Since the dawn of the Cold War, American policymakers and commentators have repeatedly insisted that the U.S. defend allies in one part of the world to show allies in others that America’s promises enjoy “credibility.” And again and again, the result has been to silence discussion of whether the country in question actually merits the expenditure of American money and the spilling of American blood.
…In his 1994 book, Peripheral Visions, which tested whether between 1965 and 1990 American weakness in one region of the world had emboldened Moscow in others, Ted Hopf, then of the University of Michigan, concluded that the “Soviets continued to attribute high credibility to the United States in strategic areas of the globe because they saw no logical connection between US behavior in areas of negligible interest and its future conduct in places with critical stakes.” In his 2005 book, Calculating Credibility, Dartmouth’s Daryl Press tested the same hypothesis—that weakness somewhere emboldens aggression elsewhere—using different twentieth-century case studies. He too found that, “A country’s credibility, at least during crises, is driven not by its past behavior but rather by its power and interests. If a country makes threats that it has the power to carry out—and an interest in doing so—those threats will be believed even if the country has bluffed in the past…. Tragically, those countries that have fought wars to build a reputation for resolve have wasted vast sums of money and, much worse, thousands of lives.”

Beinhart says hawks like the credibility argument because it works as an excuse to intervene everywhere: “If every place matters because of its effect on every other place, then foreign policy becomes much simpler: Everywhere America is tested, America must show resolve.”
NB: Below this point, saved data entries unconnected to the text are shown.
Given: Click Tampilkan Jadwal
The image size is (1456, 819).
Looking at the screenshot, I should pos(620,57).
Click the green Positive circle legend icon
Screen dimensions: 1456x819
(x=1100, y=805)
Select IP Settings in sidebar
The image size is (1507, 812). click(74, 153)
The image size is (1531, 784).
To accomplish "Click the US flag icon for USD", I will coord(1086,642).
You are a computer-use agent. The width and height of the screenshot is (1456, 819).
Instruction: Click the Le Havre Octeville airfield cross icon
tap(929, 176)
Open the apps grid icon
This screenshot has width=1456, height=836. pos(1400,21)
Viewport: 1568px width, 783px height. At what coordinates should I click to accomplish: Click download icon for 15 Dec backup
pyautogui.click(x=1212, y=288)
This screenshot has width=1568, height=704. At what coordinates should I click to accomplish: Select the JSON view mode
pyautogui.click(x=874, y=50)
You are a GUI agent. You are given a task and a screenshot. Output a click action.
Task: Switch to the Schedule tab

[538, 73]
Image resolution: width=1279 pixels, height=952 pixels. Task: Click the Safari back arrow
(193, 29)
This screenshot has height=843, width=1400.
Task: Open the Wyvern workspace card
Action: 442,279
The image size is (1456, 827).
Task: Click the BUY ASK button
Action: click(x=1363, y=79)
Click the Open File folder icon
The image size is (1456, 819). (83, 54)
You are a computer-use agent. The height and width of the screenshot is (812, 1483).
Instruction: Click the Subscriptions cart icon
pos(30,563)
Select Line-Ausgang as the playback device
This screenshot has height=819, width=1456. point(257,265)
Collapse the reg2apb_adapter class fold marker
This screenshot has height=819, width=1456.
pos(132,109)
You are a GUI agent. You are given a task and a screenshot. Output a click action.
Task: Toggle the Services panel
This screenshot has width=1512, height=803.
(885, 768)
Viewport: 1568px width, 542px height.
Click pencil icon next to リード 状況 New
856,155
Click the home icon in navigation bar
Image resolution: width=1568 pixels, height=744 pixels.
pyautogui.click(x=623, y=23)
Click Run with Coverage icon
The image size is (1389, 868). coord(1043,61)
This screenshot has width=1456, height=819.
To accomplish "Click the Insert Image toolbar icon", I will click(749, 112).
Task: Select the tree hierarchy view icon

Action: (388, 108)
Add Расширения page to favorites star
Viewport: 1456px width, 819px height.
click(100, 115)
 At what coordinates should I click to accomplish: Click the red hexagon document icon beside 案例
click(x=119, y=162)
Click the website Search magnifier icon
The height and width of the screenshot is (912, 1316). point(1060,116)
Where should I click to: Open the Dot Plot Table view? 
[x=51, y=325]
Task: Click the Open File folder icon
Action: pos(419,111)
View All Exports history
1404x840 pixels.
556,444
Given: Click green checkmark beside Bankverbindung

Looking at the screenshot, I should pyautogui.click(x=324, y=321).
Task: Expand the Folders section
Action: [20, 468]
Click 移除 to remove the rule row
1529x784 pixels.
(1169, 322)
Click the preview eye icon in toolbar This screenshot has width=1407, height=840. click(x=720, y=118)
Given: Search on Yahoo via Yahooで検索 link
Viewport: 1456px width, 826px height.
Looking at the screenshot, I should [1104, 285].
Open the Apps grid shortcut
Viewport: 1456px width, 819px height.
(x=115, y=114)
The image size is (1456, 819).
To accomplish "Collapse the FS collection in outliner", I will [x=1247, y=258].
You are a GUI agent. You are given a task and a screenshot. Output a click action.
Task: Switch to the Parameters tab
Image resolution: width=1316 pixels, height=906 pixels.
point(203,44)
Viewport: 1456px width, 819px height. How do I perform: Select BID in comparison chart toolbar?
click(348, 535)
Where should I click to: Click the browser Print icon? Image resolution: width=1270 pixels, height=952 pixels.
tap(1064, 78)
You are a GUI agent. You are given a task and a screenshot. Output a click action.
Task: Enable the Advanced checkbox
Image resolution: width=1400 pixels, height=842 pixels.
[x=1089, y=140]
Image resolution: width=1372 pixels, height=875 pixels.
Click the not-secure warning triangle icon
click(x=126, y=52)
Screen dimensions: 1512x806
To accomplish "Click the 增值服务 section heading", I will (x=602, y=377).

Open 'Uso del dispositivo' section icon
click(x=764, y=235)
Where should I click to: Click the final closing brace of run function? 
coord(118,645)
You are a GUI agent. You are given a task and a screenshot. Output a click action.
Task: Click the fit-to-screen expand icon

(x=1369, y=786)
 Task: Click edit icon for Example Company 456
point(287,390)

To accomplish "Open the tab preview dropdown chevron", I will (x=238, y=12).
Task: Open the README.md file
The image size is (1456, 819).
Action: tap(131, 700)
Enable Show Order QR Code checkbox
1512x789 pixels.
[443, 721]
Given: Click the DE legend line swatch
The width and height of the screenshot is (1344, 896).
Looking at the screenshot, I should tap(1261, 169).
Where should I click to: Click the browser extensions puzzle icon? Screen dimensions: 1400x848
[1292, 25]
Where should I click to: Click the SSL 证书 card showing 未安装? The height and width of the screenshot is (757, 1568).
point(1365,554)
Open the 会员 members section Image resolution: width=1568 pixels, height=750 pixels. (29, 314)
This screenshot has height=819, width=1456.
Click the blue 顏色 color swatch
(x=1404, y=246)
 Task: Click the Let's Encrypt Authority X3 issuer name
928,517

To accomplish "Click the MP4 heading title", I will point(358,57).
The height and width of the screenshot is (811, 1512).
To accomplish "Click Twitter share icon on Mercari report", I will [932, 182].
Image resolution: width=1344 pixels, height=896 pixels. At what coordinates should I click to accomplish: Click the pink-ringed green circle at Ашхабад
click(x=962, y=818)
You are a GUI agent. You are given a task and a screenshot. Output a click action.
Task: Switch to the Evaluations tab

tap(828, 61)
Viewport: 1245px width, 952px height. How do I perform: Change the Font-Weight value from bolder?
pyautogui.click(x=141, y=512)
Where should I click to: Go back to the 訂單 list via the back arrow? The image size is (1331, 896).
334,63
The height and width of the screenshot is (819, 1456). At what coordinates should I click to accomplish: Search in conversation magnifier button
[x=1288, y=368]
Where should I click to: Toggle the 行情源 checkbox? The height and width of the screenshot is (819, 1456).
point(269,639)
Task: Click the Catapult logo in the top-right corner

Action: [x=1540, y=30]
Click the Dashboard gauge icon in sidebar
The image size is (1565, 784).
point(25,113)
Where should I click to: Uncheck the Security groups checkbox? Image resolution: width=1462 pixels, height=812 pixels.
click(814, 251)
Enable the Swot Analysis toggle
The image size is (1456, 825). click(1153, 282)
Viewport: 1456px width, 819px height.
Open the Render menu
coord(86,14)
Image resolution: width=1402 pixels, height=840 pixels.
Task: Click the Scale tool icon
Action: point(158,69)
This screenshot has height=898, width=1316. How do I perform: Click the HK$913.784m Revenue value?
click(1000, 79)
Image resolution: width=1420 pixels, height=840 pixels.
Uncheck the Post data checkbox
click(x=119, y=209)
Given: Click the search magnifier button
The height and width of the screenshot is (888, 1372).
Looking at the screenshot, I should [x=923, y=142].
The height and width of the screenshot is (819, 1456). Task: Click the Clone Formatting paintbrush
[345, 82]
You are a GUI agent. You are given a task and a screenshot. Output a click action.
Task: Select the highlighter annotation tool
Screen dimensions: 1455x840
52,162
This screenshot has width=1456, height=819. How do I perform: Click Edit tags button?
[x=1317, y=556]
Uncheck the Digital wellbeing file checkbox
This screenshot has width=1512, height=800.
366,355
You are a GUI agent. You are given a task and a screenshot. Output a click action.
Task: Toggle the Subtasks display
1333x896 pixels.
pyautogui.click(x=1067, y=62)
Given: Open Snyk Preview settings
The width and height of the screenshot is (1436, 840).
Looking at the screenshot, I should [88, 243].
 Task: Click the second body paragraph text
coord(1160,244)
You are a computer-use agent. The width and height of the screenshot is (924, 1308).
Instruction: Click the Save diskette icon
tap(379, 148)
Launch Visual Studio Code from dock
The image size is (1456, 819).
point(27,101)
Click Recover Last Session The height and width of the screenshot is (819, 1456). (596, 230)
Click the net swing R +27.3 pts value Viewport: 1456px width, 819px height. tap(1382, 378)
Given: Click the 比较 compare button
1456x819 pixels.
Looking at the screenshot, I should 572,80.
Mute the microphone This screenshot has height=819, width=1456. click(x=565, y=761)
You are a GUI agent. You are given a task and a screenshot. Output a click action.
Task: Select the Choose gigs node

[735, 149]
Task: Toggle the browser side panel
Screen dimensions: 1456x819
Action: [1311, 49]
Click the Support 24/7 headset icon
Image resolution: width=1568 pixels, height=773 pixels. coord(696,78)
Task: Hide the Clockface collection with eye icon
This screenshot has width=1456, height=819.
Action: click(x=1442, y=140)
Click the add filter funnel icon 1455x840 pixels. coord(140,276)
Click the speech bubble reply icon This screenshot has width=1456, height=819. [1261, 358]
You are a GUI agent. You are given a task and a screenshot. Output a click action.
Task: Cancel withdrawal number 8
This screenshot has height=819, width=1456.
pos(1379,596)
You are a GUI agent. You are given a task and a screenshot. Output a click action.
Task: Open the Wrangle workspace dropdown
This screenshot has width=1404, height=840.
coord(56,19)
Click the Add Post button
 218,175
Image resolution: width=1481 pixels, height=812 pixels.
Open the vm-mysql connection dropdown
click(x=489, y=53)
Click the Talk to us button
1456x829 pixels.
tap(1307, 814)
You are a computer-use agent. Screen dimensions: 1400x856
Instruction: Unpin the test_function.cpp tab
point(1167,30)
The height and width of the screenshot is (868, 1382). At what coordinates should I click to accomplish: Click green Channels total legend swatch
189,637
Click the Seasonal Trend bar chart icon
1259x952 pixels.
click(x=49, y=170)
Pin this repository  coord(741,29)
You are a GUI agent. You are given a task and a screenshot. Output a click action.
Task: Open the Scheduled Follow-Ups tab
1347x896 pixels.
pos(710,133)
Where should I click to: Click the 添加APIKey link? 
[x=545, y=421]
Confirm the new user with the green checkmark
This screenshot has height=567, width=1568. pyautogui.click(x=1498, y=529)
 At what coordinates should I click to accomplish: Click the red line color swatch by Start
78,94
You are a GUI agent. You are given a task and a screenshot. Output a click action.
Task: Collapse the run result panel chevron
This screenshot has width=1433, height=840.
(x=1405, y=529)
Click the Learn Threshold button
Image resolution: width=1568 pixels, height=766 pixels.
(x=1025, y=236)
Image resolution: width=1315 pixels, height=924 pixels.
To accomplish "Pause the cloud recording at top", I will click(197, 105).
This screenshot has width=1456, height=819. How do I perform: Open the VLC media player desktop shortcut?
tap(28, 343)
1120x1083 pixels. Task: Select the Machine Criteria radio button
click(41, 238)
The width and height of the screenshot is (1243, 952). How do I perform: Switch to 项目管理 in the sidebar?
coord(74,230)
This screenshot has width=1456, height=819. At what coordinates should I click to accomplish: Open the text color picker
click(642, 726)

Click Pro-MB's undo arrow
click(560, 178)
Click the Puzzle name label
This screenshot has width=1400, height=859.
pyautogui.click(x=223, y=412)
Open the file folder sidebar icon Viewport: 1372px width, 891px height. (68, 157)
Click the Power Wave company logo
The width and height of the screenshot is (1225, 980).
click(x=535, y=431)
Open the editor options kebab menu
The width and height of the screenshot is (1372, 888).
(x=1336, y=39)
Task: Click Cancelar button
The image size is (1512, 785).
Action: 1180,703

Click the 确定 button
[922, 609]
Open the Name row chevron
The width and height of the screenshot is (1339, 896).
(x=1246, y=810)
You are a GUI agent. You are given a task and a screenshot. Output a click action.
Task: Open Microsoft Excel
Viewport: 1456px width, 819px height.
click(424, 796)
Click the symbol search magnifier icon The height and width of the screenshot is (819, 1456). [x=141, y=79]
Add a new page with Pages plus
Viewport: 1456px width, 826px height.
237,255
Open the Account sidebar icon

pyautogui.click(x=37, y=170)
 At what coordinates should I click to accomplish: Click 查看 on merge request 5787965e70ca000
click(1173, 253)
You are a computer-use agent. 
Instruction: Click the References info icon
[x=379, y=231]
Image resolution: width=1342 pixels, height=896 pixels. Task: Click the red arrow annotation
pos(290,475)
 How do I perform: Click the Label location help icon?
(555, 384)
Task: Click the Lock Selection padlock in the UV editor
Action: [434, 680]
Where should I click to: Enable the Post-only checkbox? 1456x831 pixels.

In a similarly hard-hitting piece, Albert B. Wolf writes in The National Interest that “The only problem [with the credibility argument] is that none of this is true.” He adds: “The United States can break its word and renege on its agreements without creating a more chaotic world or endangering a leader’s hold onto office. If anything, such behaviors may be equated with prudence instead of reckless disregard for the national interest.”
I say, it’s about time more people devoted ink and space to debunking this myth. Pessimistic as I am, however, I don’t expect it to stop supposed experts on cable news from propagating such analysis. After all, it works as an argument for intervention anywhere and everywhere.